What other schools are you considering?

exoticfruits · 04/11/2012 19:17

But exoticfruits - it's the fact it can be so funny that makes mumsnet so addictive. If mumsnet were merely full of worthy parents trying to help each other, it would be so incredibly dull. Things that are dull are not worth sending up - only things of interest are worth sending up...

I wasn't saying that they should stop! It is indeed the sort of thread that makes me come back after I have vowed to stop wasting time and give it up.

Xenia · 04/11/2012 19:21

JoanB, yes I think it was one of my better set of lines... laughing as I type. I wouldn't worry if your son won't get A in everything. My children have all so far been pretty laid back and it doesn't seem to be hindering careers of the older ones who have all graduated now. Daughter 1 (Habs girls) was in the 5th of 5 sets of maths GCSEs and still got an A. I cannot remember if the A had come out by then or not.

I suppose the way round my example is buy a US ivy league graduate's eggs, implant them in an Indian surrogate and then have your large chested blonde bimbo at your side but without passing on her genes and ensuring there are others around to talk to the child who are bright.

hg, I have said loads of times on the thread that a lot of chidlren are happy boarding and do fine. If you really feel sure your son is happy why does it bother you if I simply state the fact that it doesn't work for a good few children and some pretend they like it when they don't. It doesn't bother me if people say I shouldn't work or my children should be in state schools. I just know they are wrong for my children.

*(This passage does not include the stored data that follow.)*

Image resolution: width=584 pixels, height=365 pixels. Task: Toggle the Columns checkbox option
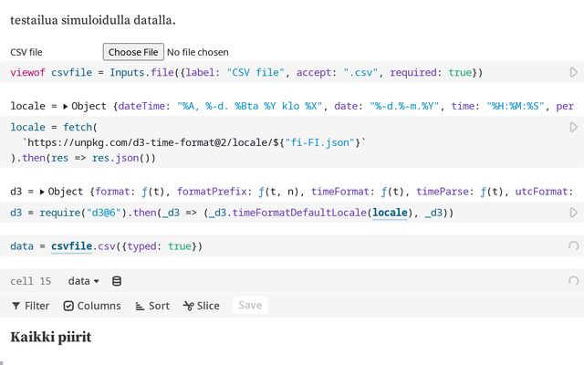(92, 306)
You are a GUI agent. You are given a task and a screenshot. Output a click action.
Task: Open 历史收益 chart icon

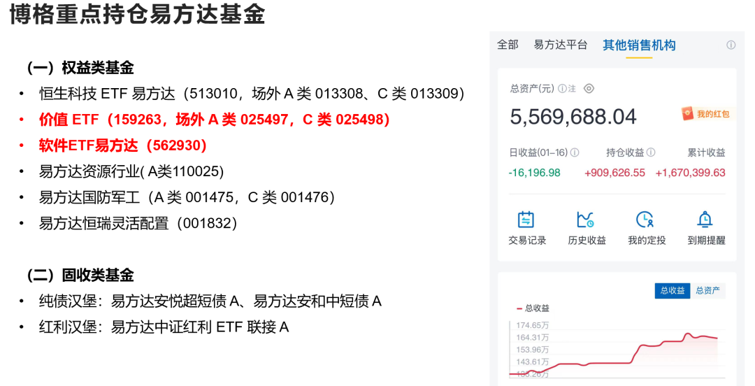pos(586,220)
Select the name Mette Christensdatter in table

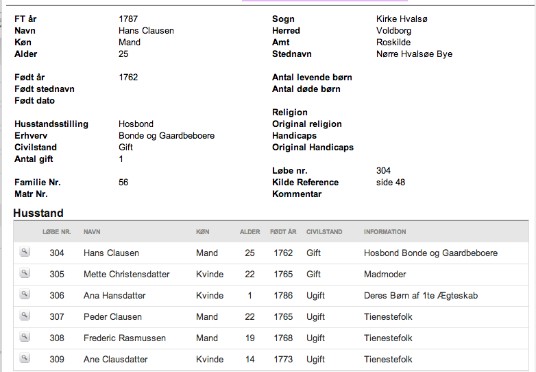coord(127,274)
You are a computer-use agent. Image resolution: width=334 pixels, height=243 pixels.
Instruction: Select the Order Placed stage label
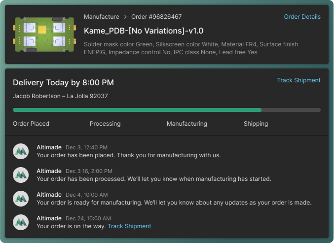coord(31,124)
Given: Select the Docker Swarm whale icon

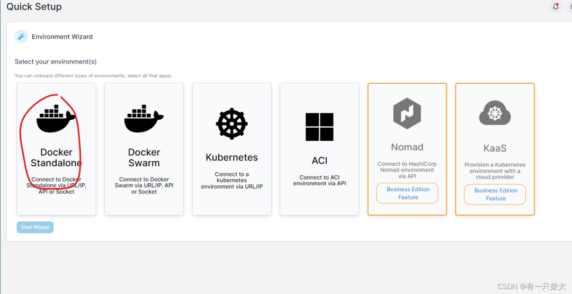Looking at the screenshot, I should click(x=144, y=118).
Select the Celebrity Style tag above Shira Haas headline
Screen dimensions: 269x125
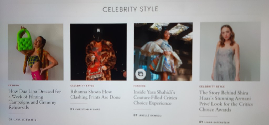coord(212,86)
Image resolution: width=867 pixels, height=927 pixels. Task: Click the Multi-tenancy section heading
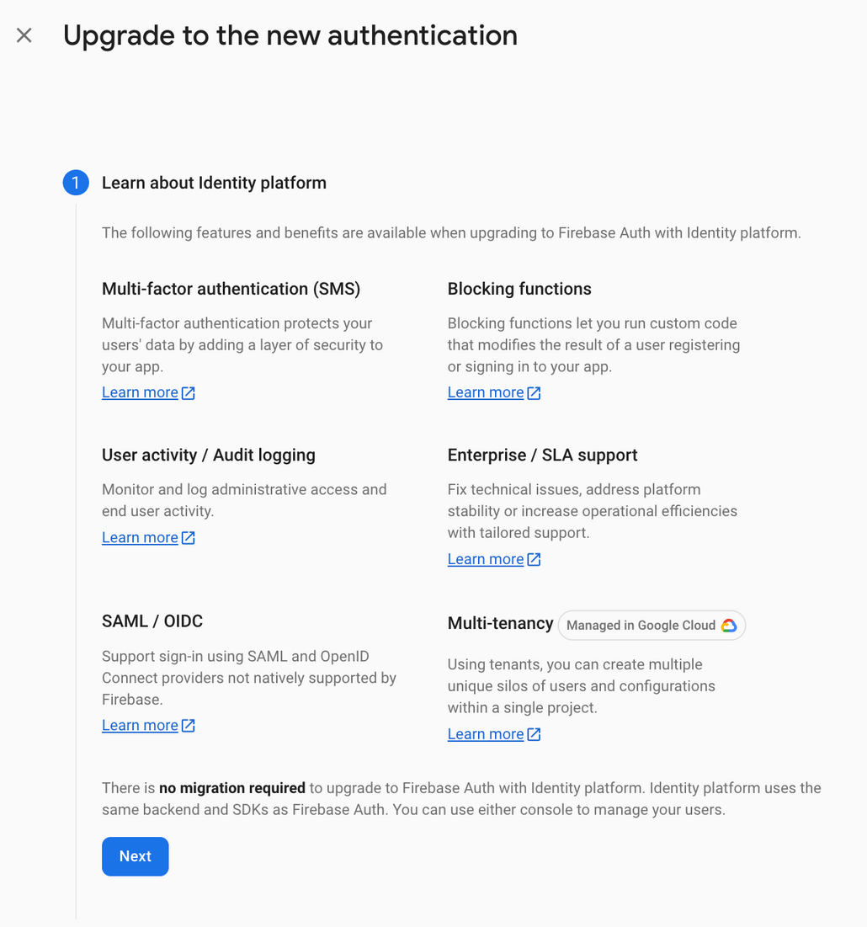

Of course Millfield is for the slightly dim

rankings.ft.com/secondary-schools/millfield-school-street/secondary-schools-2012#secondary-schools-2012 Only 646 but some added value if you like that kind of atmosphere and apparently big swimming pools.

Eton 17th (and often top 5) and yes Prince Harry did get in but it is certainly not packed with thick boys by any means.
rankings.ft.com/secondary-schools/eton-college/secondary-schools-2012#secondary-schools-2012

exoticfruits · 04/11/2012 19:26

I would have thought that the parents with DSs at Eton can just sit back and know they are the best -they don't need to agonise over positions in the league table. I was very impressed on the general tour that I did. It isn't a school that would suit my DSs, so even if I had the money I wouldn't have considered it.

butisthismyname · 04/11/2012 19:36

It is a funny thread isn't it Grin I love being a thicko...with just the two degrees.

ShipwreckedAndComatose · 04/11/2012 19:41

My advice to others on here is to not allow yourself be wound up by throw away and genrally ignorant comments made by some on this thread. they just ain't worth it!!

however, it is fantastic a fantastic read Grin

amillionyears · 04/11/2012 19:47

Are the tours for Eton just for making money?
Or is that a stupid question? Grin

exoticfruits · 04/11/2012 20:14

It is just like visiting a NT property or similar. There is so much history there. It was fascinating- it was only when they were on holiday.

PosieParker · 04/11/2012 20:15

Millfield is dim. I grew up in Street.